Whitehot Magazine

May 2009, Adel Abdessemed @ David Zwirner

May 2009, Adel Abdessemed @ David Zwirner
Adel Abdessemed, Practice Zero Tolerance, terracotta, 2009

Adel Abdessemed: Rio at David Zwirner
525 West 19th Street
New York, NY 10011
April 3 through May 9, 2009

Adel Abdessemed’s new installations at the David Zwirner gallery in Chelsea don’t occupy space so much as they subdue it. This holds true most dramatically for the exhibition’s centerpiece: Telle mère tel fils, a soft, braided orgy of three elongated airplanes, their fuselages replaced by long tubes of flesh-colored felt, their cockpits and tailfins curling around each other like snakes. The massive sculpture rests partially suspended from the low ceiling of a hangar (as it were) adjacent to the main gallery, allowing intrepid viewers to walk not only around the twisted planes but under and between them as well. The effect is oddly—and probably intentionally—similar to walking through one of Richard Serra’s famous ovoid steel corridors: you feel as if you’re exploring the guts of an organic machine.  

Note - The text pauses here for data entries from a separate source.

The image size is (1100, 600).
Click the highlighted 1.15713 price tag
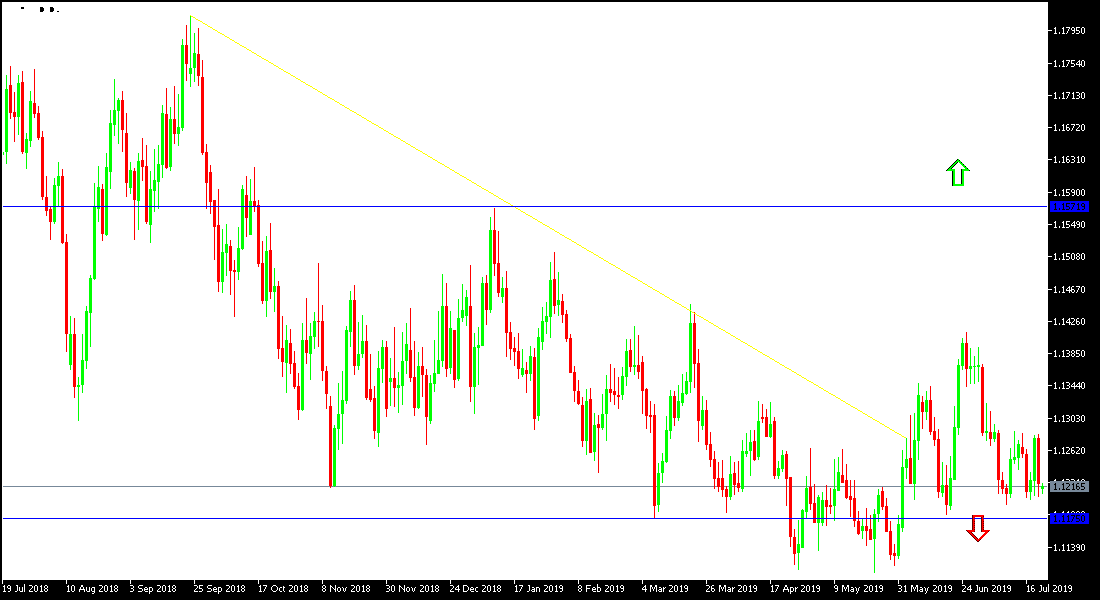click(x=1075, y=205)
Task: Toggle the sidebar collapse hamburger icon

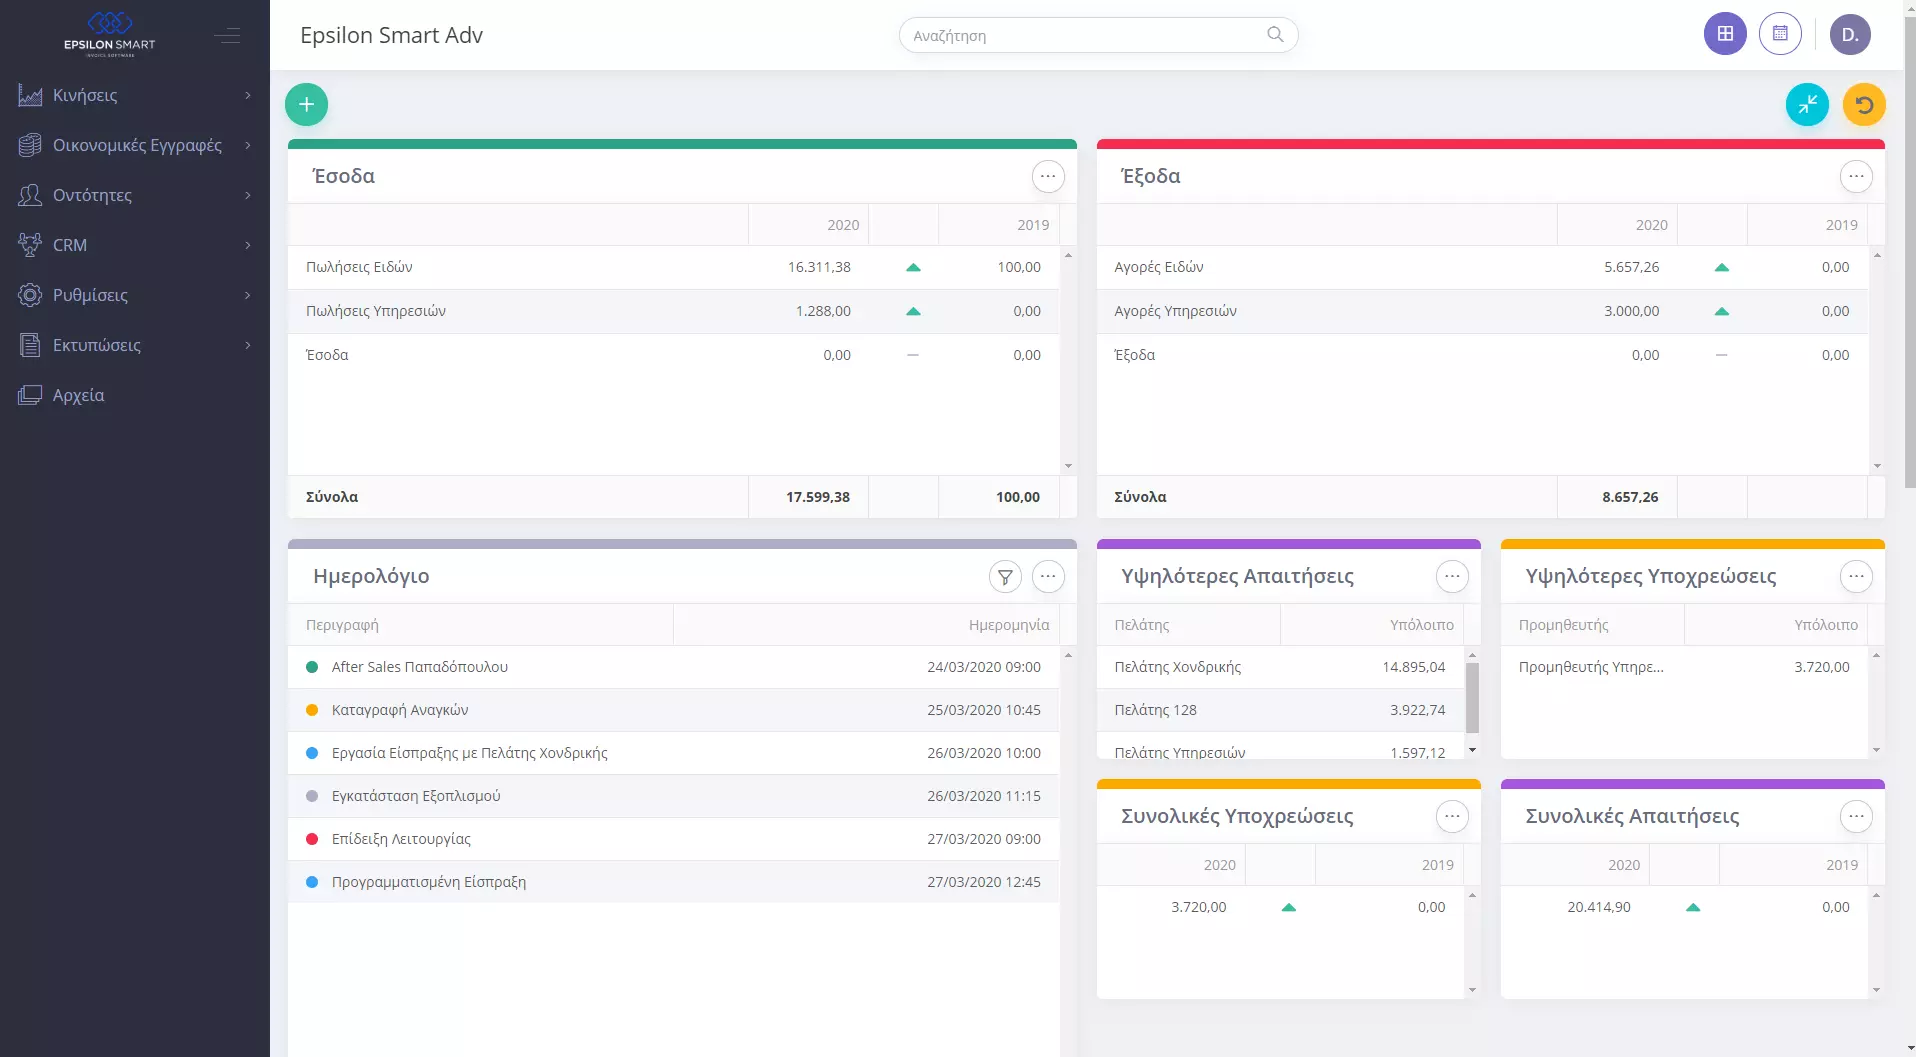Action: tap(227, 36)
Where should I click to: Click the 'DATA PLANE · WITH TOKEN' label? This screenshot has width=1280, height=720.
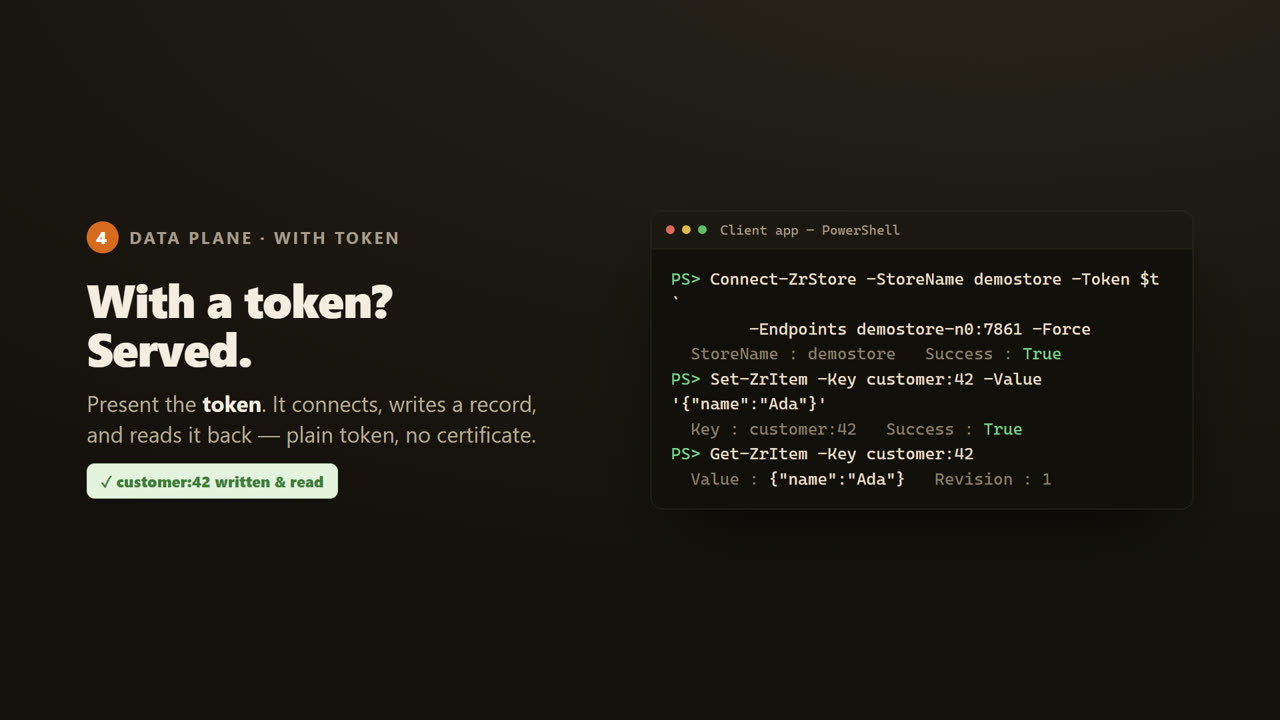tap(265, 238)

The striking face about Abdessemed’s work in Rio is that, varied and sometimes jarringly incongrouous as it is, it coheres. Between five videos, six installations or sculptures, a handful of photographs and an oven-sized rock that he may or may not have smuggled out of the Grand Canyon, Abdessemed remains chiefly concerned with portraits of physical extremity, often violent or potentially dangerous ones. One video shows the artist trying to draw while balancing on a piece of wood in the ocean, while waves threaten to upend him into the water. Two other videos, comprising the kind of exploration of physicality for which artists like Nan Goldin or Diane Arbus are routinely (and wrongly) criticized, feature two men—one with no arms, one with no legs—suspended just above the ground by a helicopter, trying to paint on slabs of plywood as the vehicle hovers far above them, sometimes bodily lifting them from the surface.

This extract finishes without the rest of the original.